--- begin Extracted information ---

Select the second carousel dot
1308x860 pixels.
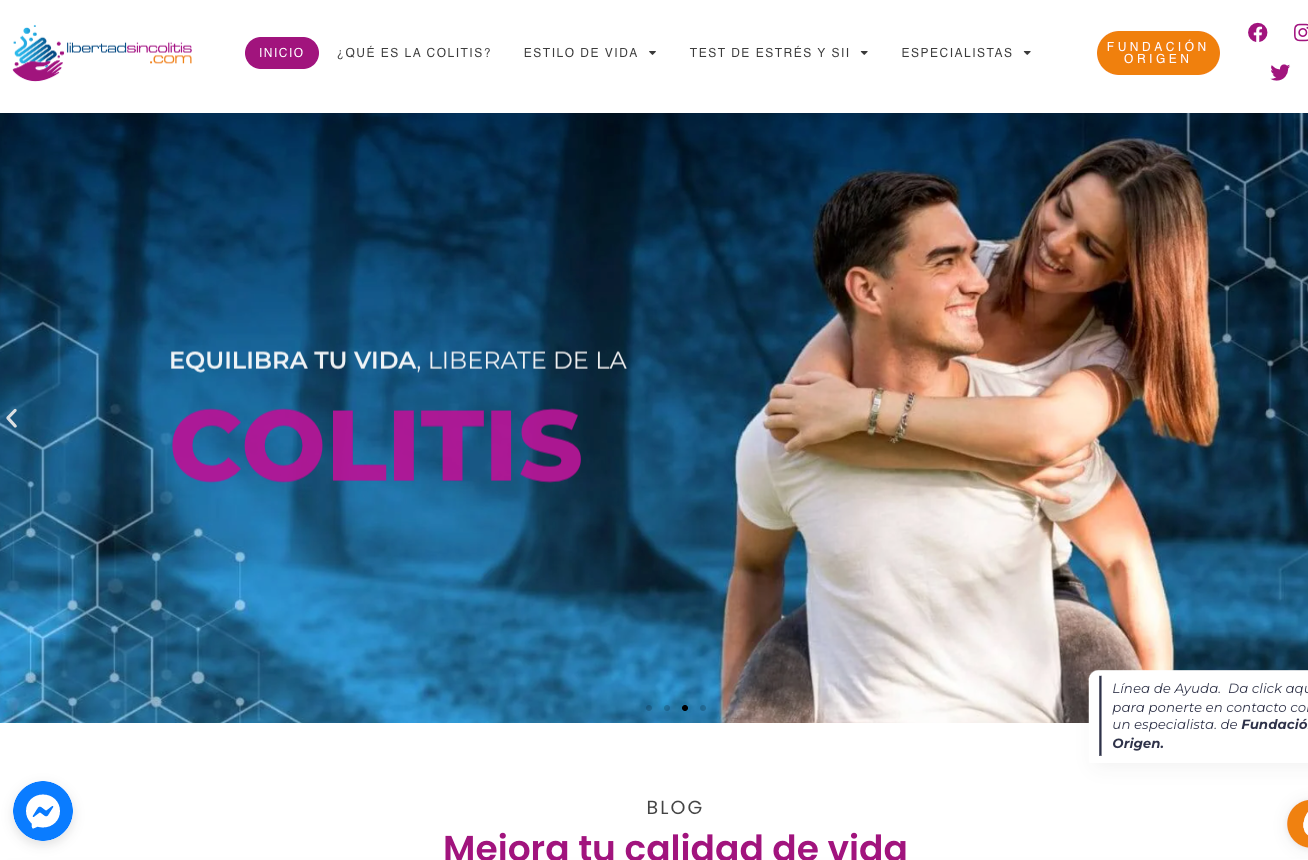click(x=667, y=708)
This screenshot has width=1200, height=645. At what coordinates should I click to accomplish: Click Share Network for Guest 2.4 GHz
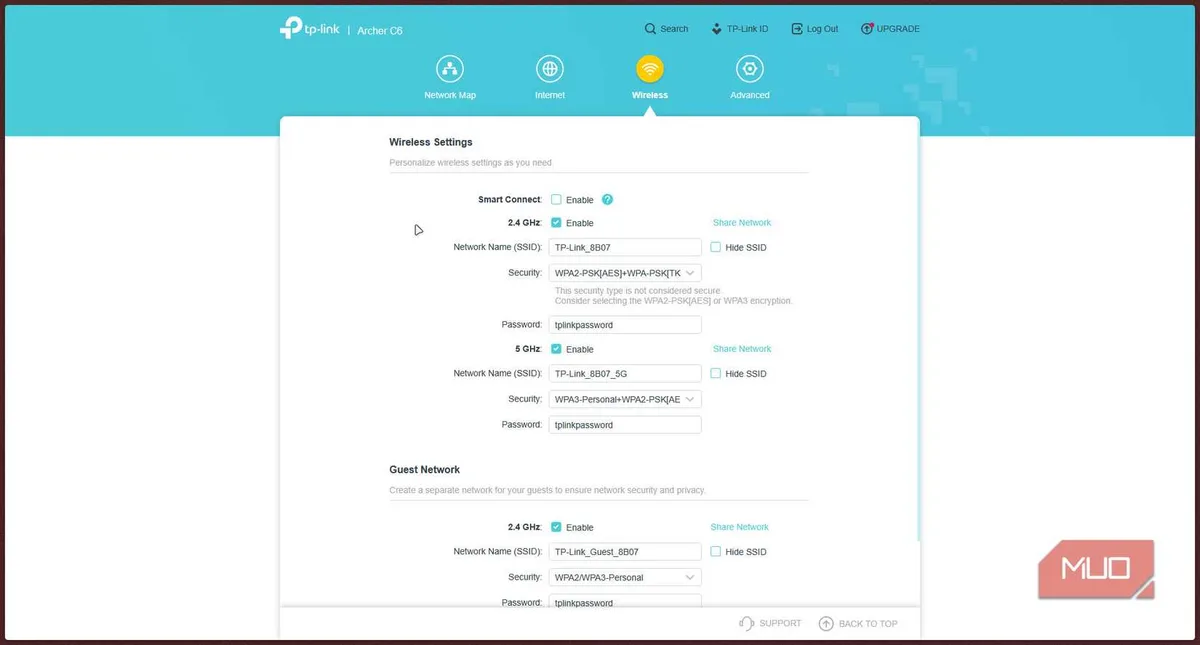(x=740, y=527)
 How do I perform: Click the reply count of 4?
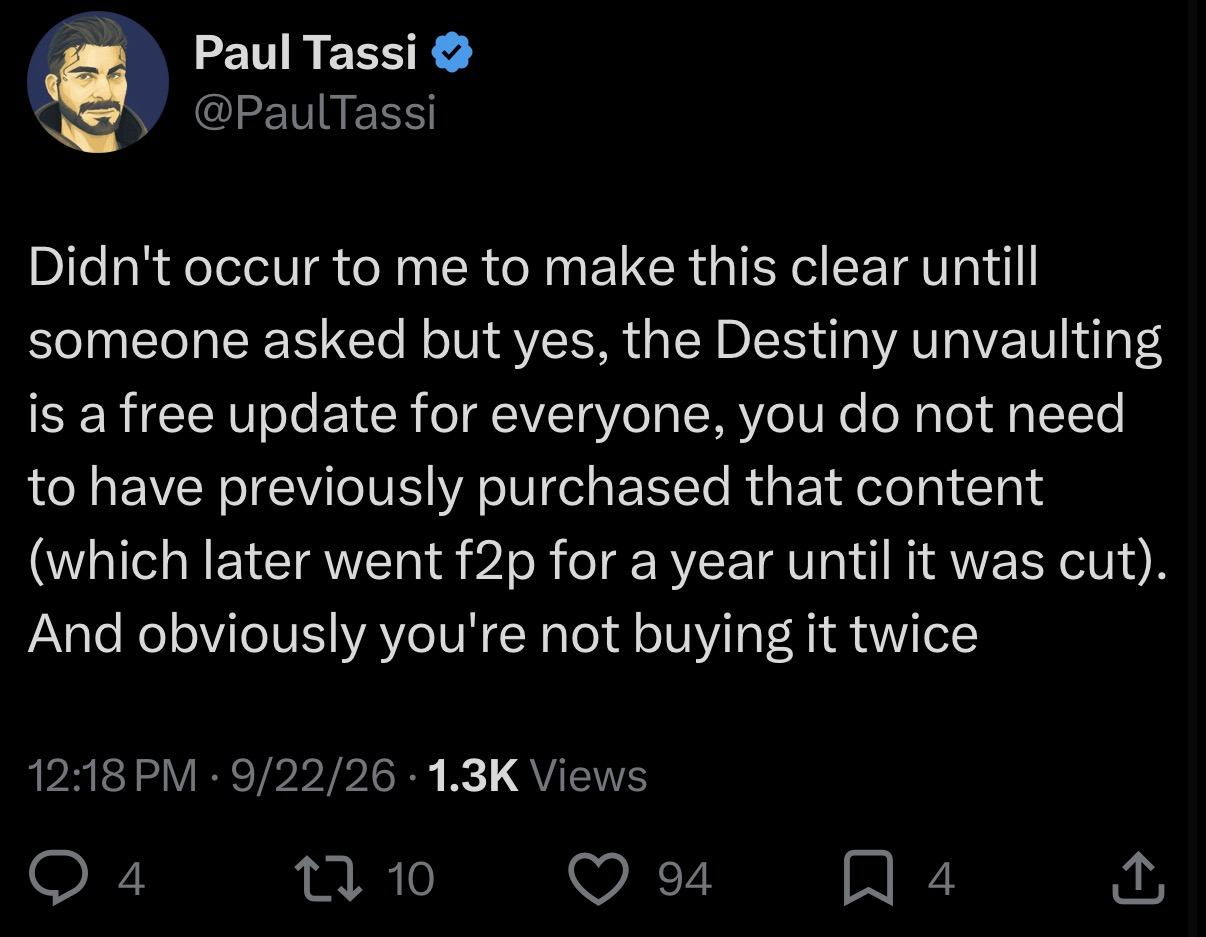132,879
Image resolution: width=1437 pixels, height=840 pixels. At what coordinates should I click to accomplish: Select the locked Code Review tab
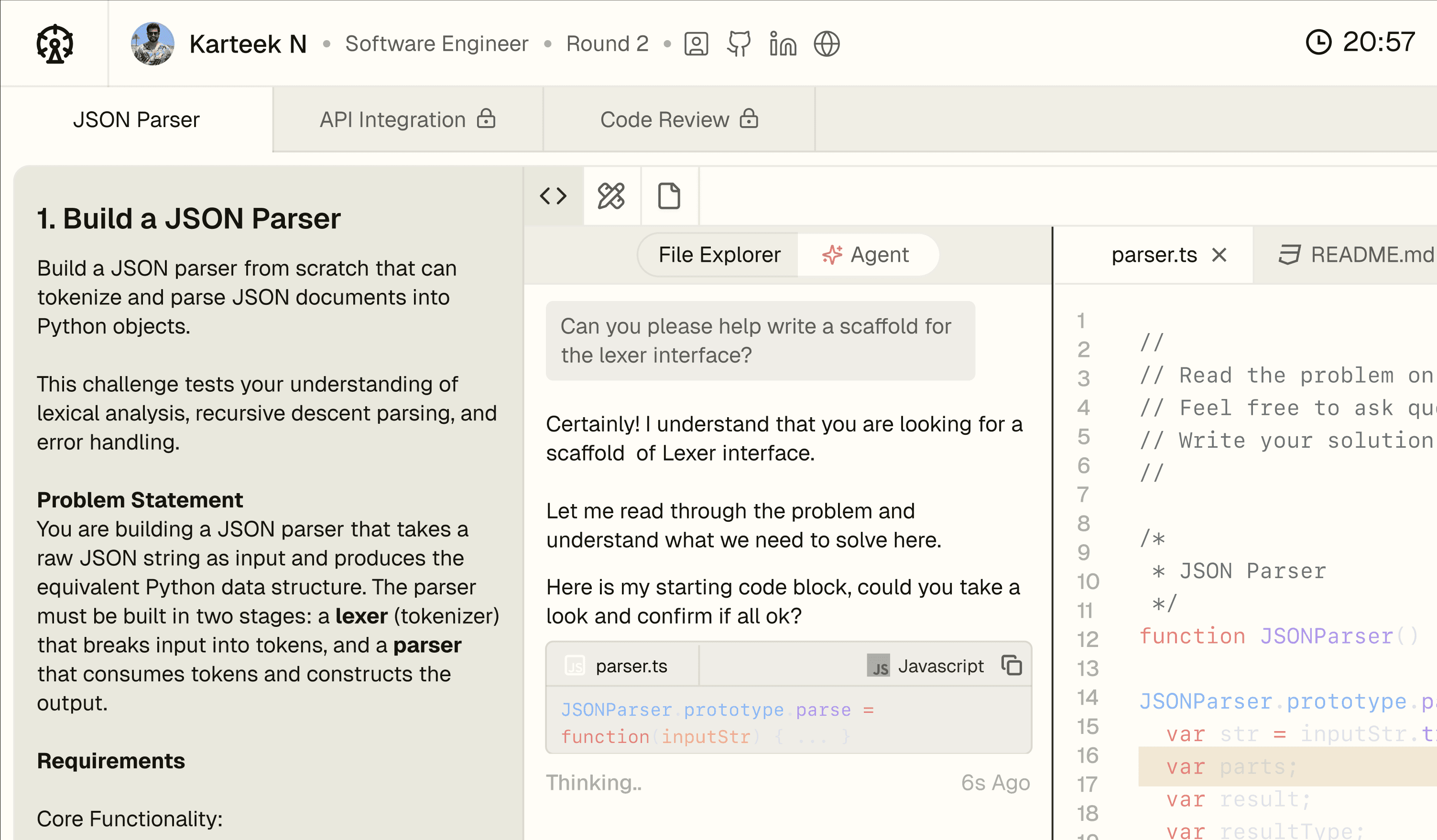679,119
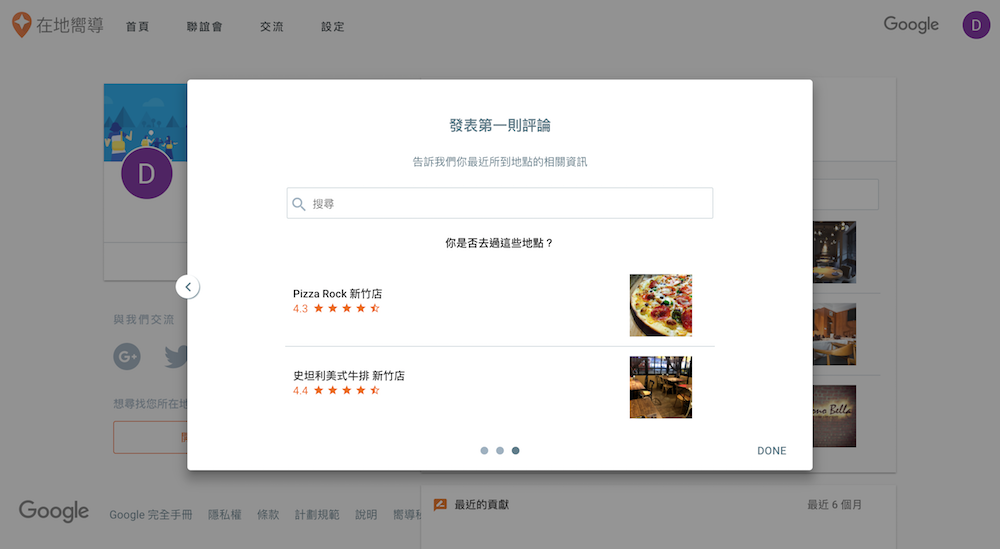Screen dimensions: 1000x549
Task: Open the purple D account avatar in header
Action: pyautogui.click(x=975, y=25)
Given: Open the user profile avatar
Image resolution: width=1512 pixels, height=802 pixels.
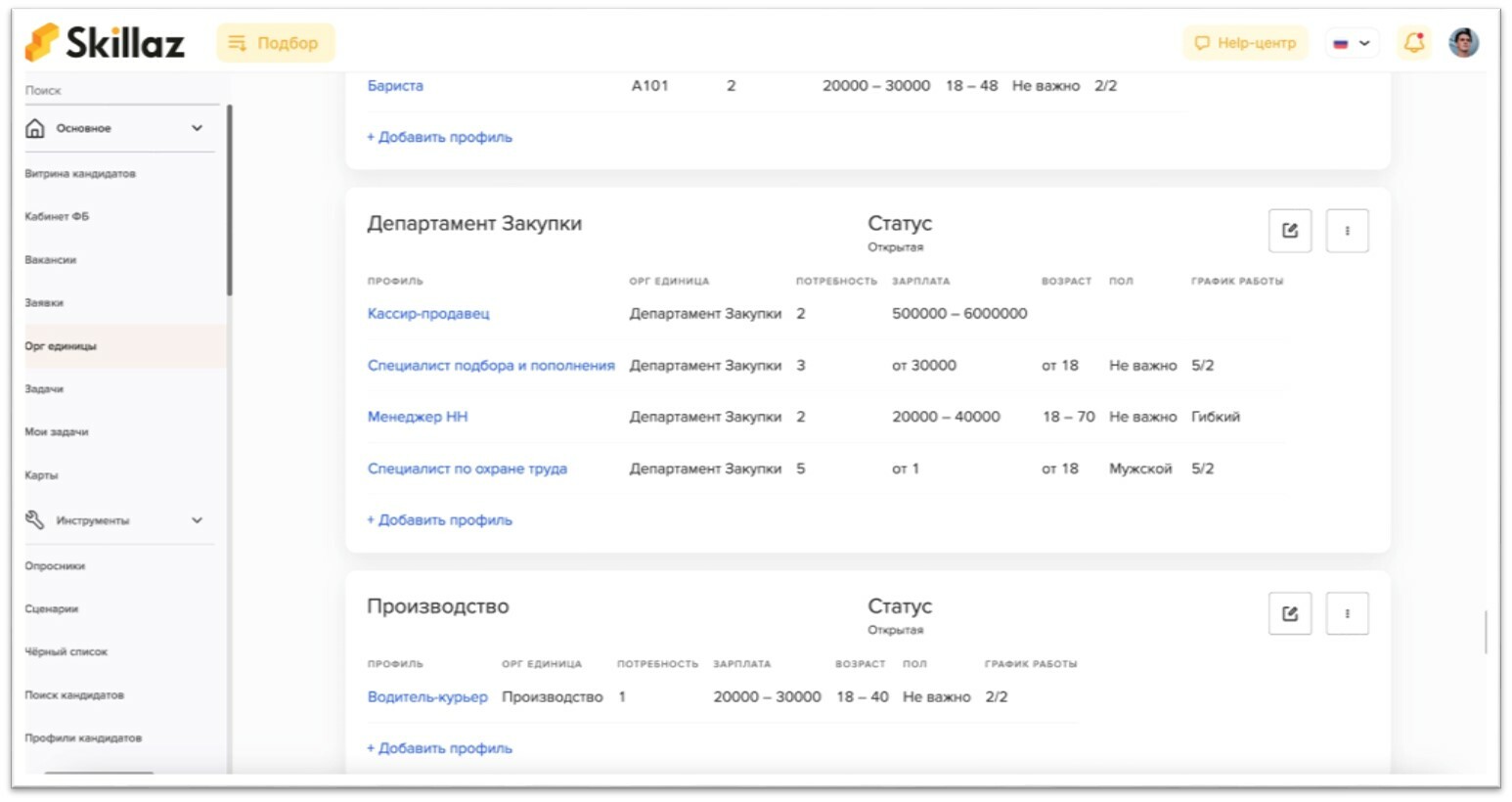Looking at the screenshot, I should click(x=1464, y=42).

--- end Extracted information ---

Set exercise
Copy every line from the items above that contains the word "Select", with case counting.

Exercise solution
Select the second carousel dot
Image resolution: width=1437 pixels, height=840 pixels. At what coordinates should I click to accomplish: Select the locked Code Review tab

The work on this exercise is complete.